- TASK TO COMPLETE
In the entries below, find the line with "Where should I click to: Click the E-mailアドレス" and the line with "Task: Uncheck the Mobile platform filter"; give again those lines and every line between them, exactly.

.....

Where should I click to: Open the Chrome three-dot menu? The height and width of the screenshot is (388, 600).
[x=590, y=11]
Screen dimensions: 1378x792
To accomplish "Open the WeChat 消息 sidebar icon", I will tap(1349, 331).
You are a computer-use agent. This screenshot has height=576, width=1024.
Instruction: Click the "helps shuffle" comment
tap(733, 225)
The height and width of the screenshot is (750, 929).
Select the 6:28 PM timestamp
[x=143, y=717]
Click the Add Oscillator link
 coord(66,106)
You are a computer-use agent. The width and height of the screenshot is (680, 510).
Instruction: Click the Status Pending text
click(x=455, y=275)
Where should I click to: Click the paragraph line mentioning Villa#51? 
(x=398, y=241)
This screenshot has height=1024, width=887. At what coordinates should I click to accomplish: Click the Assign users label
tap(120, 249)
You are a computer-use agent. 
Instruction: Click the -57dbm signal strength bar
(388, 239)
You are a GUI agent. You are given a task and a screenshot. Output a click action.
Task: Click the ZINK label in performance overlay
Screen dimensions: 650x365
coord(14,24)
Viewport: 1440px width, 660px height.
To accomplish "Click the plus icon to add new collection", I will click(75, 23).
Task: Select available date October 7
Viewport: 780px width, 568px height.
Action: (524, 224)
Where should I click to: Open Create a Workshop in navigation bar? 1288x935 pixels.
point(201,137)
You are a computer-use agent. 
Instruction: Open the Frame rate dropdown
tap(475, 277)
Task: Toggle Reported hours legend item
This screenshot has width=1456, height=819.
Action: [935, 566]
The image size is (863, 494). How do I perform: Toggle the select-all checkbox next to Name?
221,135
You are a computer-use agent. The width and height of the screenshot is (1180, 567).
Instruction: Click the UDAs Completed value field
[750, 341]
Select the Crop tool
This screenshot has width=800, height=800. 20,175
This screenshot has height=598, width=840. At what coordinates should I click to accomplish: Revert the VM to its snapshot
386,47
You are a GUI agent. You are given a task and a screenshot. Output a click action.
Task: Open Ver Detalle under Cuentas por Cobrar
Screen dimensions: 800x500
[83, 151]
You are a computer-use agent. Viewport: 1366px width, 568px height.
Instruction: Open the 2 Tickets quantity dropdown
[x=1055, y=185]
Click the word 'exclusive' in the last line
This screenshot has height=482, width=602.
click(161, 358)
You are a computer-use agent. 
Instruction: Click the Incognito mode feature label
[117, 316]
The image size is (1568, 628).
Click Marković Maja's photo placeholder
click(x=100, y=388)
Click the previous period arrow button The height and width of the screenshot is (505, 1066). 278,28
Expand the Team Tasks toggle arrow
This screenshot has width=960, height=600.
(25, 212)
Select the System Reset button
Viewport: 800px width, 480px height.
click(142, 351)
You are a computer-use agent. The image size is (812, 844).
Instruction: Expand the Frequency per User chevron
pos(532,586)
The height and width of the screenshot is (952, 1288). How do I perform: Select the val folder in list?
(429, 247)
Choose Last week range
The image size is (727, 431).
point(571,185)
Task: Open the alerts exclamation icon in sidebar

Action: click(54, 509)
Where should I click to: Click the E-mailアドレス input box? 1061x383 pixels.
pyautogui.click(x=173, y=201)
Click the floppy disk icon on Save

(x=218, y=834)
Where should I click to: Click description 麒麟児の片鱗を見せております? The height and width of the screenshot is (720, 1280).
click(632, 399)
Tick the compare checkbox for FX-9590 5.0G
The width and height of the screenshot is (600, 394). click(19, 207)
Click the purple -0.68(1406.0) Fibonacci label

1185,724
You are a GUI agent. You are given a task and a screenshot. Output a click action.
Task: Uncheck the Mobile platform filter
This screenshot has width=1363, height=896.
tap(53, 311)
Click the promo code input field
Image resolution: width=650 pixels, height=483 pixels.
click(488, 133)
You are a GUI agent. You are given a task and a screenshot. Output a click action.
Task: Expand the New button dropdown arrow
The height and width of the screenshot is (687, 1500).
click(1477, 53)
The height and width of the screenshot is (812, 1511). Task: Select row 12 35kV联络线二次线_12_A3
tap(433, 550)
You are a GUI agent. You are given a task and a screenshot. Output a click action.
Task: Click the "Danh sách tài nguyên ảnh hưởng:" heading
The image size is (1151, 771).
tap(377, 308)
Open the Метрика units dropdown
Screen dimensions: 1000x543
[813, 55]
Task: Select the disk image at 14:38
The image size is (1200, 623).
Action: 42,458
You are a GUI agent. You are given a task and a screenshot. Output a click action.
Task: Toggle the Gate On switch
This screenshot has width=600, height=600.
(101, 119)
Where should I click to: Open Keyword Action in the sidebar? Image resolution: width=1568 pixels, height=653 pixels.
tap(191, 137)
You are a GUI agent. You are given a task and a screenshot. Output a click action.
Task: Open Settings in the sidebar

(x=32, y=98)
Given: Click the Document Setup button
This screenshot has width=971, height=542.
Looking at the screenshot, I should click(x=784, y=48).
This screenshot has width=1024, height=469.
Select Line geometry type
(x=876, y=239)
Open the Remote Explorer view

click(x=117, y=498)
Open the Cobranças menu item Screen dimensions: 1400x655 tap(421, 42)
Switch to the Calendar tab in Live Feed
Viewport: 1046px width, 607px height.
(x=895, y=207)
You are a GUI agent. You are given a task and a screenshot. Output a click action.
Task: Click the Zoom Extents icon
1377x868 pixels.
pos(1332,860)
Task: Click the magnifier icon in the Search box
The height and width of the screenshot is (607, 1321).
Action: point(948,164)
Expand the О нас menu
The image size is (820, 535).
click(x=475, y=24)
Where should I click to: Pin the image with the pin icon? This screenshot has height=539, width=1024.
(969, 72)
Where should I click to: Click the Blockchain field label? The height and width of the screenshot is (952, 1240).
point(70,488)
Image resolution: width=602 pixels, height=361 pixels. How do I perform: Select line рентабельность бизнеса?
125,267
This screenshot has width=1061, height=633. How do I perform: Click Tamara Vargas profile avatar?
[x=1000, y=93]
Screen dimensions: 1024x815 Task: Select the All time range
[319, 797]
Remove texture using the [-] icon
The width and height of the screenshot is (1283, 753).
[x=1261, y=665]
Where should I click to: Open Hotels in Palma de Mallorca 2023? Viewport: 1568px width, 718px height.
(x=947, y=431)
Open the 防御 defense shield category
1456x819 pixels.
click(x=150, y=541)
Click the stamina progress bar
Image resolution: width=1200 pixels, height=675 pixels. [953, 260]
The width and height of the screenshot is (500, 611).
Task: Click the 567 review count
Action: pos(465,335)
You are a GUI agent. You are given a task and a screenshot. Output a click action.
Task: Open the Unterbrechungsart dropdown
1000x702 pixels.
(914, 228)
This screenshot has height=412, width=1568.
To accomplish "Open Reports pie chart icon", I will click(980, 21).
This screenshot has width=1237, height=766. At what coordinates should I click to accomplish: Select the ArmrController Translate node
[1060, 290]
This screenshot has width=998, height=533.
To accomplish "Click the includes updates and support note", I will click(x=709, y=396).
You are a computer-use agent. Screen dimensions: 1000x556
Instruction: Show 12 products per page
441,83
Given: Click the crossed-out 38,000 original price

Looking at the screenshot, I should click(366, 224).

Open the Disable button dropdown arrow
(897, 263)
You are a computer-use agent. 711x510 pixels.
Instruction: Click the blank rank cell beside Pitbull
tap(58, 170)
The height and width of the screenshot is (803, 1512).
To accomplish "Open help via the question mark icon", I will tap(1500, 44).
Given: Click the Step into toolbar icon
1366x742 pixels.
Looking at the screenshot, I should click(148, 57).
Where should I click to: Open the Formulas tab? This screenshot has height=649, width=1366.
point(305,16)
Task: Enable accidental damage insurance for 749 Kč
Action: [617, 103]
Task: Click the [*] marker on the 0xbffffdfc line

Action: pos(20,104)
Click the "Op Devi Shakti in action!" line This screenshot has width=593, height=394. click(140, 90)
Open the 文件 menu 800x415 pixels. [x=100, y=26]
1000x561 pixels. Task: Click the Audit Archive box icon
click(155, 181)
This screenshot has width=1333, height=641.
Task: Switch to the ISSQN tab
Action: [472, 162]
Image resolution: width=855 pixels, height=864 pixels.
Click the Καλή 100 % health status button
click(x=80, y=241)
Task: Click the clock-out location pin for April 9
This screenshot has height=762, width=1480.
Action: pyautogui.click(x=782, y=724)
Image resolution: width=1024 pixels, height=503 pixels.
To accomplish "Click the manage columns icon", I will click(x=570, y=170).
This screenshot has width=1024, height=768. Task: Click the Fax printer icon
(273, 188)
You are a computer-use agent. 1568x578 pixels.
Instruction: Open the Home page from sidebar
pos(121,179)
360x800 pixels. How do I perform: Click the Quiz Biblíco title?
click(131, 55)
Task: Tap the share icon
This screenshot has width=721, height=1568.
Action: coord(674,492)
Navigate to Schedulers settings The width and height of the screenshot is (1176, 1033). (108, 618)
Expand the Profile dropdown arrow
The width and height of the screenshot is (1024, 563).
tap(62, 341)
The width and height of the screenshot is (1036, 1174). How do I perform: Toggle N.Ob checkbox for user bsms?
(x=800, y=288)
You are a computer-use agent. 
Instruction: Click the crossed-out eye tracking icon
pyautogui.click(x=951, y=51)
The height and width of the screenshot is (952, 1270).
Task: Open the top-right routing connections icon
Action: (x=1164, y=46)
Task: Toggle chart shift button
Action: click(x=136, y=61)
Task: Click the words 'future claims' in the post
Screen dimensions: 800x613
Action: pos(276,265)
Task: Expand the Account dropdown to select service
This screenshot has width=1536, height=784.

.....

- TASK SOLUTION
Where should I click to: Click the E-mailアドレス input box? 1061x383 pixels.
pyautogui.click(x=173, y=201)
Click the floppy disk icon on Save

(x=218, y=834)
Where should I click to: Click description 麒麟児の片鱗を見せております? The height and width of the screenshot is (720, 1280).
click(632, 399)
Tick the compare checkbox for FX-9590 5.0G
The width and height of the screenshot is (600, 394). click(19, 207)
Click the purple -0.68(1406.0) Fibonacci label

1185,724
You are a GUI agent. You are given a task and a screenshot. Output a click action.
Task: Uncheck the Mobile platform filter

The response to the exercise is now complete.